Un jeune homme plein d'images romantiques stéréotypées, hésitant, soumis encore à sa mère et pourtant attentif au pragmatisme de son ami et peut-être prêt désormais à suivre ses conseils : voilà l'état d'esprit de Frédéric dans cette scène capitale malgré son apparente banalité.

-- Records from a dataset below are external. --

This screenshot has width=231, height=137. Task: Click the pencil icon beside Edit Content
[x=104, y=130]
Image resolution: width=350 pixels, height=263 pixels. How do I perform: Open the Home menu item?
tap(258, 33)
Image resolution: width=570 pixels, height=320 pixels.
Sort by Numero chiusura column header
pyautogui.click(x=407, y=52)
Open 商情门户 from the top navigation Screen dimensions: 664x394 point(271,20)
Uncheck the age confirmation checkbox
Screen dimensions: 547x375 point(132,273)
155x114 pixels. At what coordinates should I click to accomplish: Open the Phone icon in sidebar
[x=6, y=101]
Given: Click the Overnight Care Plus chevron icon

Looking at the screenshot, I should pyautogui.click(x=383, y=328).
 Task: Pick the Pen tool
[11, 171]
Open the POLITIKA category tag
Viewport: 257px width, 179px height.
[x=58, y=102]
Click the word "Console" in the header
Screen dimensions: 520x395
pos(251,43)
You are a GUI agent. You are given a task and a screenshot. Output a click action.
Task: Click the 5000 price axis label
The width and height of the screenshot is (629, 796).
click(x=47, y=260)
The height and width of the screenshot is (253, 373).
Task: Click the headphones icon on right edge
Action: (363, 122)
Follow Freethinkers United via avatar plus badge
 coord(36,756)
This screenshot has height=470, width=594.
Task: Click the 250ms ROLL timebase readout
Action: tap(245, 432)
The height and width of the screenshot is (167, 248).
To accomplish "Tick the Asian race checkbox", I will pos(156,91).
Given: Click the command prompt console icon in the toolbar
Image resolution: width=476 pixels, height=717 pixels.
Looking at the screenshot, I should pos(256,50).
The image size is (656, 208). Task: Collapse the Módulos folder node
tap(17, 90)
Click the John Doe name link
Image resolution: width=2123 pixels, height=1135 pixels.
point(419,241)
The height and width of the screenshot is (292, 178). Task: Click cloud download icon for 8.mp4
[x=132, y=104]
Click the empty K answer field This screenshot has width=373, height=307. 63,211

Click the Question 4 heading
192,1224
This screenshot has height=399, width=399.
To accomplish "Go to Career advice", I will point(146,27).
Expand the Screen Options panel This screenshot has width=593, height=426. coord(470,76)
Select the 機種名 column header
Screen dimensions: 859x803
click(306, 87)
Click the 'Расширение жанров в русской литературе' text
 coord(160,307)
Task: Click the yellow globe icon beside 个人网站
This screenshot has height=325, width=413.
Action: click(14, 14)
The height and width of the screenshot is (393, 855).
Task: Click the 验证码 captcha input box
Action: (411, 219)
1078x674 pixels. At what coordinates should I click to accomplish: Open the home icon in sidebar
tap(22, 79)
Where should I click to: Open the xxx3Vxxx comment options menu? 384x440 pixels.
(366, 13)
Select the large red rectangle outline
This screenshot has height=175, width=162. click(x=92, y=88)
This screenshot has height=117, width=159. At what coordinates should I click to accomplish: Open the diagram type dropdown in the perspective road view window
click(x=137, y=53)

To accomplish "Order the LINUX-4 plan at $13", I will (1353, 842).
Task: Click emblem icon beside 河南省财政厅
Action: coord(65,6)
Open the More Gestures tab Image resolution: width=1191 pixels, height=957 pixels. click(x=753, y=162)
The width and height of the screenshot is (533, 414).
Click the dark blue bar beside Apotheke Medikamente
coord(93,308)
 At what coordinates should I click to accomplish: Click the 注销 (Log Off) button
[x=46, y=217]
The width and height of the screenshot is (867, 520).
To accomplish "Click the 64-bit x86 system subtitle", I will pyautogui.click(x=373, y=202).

Dans cet épisode des brèves retrouvailles entre Frédéric Moreau et Charles Deslauriers, Flaubert confronte deux tendances opposées de la jeunesse de 1840 mais qui doivent s'arranger avec la société de classes, d'argent et d'influences de la Monarchie de juillet. Cette jeunesse qui rêve de refaire la Révolution comme Deslauriers ou qui voudrait se consacrer à l'art et à l'amour comme Moreau est désenchantée. La province est médiocre, curieuse, pleine de préjugés et vit en vase clos. Paris est une promesse d'avenir mais il faut pour y réussir abandonner ses idéaux de pureté, il faut intriguer, s'infiltrer. Paris, lieu de perdition ou de salut ? C'est déjà le défi que lançaient Rastignac ou Julien Sorel. Certains ont réussi, d'autres ont été anéantis. Quel sera donc le sort de Charles et Frédéric ? En tout cas, leur amitié demeurera indéfectible et c'est sans doute la seule valeur sûre dans cette société corrompue.